Exercise details — In the material below, the required lines run from the one containing "2 column header" through the one containing "You are a computer-use agent. The width". Copy those lines exactly, ends included, and nothing else.

Stored data —
..........

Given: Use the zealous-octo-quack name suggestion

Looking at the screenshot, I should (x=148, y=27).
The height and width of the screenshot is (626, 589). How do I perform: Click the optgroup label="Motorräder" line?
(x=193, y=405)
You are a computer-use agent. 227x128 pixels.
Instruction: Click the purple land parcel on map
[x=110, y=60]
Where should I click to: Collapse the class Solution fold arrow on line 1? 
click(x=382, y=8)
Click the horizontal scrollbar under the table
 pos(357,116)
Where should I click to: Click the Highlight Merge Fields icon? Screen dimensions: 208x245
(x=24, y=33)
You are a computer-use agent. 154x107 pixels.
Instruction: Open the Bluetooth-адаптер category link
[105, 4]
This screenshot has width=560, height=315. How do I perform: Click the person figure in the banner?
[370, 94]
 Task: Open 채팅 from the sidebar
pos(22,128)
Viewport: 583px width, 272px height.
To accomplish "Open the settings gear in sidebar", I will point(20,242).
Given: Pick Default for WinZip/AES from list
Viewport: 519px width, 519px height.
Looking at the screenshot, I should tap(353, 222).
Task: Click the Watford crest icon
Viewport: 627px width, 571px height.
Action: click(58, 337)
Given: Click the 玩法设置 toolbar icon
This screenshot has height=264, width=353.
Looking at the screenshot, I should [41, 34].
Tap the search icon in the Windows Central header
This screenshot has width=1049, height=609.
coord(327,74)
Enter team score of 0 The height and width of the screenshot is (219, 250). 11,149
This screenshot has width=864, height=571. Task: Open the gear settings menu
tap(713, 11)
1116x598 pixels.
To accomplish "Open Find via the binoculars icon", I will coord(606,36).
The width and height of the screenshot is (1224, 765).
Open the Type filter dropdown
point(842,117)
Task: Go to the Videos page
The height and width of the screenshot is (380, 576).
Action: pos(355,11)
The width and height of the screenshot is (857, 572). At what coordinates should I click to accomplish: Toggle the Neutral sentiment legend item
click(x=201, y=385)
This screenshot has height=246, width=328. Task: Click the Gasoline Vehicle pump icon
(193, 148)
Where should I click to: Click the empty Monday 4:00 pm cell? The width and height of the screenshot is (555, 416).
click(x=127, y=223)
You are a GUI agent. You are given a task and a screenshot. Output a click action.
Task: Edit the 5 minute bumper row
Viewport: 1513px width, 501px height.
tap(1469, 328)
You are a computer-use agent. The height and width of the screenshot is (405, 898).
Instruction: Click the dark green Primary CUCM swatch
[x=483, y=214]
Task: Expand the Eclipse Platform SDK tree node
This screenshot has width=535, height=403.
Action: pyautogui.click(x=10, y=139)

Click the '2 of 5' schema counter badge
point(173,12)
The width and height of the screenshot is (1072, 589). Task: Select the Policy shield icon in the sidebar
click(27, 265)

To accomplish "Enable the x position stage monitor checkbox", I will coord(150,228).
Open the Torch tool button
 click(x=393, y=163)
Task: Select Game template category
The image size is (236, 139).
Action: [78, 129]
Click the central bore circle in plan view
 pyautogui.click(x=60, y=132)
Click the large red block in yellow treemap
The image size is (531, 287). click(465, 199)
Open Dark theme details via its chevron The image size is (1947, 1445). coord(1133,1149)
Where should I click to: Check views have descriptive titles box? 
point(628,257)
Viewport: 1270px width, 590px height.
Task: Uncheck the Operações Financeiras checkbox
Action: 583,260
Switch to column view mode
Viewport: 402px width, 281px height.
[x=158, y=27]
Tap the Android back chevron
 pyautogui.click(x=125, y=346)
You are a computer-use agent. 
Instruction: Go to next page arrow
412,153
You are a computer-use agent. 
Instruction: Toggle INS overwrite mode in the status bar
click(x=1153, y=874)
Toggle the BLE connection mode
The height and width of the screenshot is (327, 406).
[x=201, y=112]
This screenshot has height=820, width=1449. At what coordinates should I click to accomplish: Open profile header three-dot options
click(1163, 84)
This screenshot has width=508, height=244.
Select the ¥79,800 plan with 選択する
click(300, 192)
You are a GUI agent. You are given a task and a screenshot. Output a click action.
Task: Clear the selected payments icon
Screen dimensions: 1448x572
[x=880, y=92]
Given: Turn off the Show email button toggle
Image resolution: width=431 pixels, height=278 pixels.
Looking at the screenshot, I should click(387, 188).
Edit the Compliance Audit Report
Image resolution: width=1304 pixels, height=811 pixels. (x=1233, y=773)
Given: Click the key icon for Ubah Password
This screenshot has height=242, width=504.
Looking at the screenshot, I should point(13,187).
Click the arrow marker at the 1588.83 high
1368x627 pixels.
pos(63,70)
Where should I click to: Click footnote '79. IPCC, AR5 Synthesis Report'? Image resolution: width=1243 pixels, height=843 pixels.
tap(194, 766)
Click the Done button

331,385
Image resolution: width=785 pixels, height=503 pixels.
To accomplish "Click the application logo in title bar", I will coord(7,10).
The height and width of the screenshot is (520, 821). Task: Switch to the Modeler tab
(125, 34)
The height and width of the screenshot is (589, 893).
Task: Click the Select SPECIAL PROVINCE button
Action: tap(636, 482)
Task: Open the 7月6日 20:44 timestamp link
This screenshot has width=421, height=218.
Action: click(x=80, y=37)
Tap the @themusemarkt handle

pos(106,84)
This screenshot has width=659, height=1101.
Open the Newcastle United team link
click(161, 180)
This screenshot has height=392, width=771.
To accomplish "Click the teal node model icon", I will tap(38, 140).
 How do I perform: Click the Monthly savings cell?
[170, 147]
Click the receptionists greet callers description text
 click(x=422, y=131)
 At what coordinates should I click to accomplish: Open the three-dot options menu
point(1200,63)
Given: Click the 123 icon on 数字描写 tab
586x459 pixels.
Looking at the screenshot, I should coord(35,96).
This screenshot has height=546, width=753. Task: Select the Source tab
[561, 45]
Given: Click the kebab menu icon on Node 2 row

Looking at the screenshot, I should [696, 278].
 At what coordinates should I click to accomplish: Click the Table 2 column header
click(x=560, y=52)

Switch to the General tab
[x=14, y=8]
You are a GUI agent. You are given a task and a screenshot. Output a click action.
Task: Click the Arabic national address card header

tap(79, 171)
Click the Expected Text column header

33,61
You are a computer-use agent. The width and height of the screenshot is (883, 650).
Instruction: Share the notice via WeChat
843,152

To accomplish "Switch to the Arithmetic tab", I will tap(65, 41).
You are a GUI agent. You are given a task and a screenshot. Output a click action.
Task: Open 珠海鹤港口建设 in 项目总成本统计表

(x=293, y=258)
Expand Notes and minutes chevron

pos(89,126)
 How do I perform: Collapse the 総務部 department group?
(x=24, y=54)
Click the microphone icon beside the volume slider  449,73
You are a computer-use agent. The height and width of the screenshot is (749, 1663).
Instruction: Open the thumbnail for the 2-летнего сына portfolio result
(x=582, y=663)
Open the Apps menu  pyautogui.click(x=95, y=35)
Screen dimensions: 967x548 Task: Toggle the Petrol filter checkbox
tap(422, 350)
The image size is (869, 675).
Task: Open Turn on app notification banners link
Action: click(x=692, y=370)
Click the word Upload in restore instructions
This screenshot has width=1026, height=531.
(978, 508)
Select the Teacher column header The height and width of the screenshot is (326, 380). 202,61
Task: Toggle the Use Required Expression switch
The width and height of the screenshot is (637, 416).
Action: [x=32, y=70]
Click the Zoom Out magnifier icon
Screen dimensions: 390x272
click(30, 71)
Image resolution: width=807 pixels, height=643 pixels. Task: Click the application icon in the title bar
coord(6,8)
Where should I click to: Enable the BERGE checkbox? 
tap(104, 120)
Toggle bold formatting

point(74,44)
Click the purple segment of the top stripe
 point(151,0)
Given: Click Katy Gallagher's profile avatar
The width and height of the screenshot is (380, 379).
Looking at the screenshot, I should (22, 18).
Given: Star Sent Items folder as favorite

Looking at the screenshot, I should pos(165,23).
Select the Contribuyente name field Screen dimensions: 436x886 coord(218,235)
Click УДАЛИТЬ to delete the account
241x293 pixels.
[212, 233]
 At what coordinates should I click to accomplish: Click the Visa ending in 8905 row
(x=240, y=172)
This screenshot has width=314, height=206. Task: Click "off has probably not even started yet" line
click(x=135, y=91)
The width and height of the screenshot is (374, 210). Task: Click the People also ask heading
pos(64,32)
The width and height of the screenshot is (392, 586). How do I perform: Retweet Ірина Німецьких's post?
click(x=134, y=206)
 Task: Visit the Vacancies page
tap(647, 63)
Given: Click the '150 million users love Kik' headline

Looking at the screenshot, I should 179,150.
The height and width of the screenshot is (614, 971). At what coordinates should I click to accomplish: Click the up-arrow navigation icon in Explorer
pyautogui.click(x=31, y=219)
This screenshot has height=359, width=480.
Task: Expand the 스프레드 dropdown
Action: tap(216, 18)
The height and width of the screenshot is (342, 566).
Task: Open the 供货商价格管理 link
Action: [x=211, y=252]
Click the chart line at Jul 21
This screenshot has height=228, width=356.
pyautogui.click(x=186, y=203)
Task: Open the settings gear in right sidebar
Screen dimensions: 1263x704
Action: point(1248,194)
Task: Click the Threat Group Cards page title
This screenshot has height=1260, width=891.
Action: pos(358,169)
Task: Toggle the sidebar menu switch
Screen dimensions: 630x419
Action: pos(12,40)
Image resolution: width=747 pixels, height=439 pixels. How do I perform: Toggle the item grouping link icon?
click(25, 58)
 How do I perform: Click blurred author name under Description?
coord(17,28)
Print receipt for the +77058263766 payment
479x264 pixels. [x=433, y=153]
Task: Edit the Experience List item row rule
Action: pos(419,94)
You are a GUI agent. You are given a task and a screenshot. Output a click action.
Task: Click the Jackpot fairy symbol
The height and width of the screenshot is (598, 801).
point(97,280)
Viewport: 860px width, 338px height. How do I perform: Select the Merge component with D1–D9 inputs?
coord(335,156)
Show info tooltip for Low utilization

..........

Exercise result —
 At what coordinates should I click to accomplish: Click the Table 2 column header
click(x=560, y=52)

Switch to the General tab
[x=14, y=8]
You are a GUI agent. You are given a task and a screenshot. Output a click action.
Task: Click the Arabic national address card header

tap(79, 171)
Click the Expected Text column header

33,61
You are a computer-use agent. The width and height of the screenshot is (883, 650).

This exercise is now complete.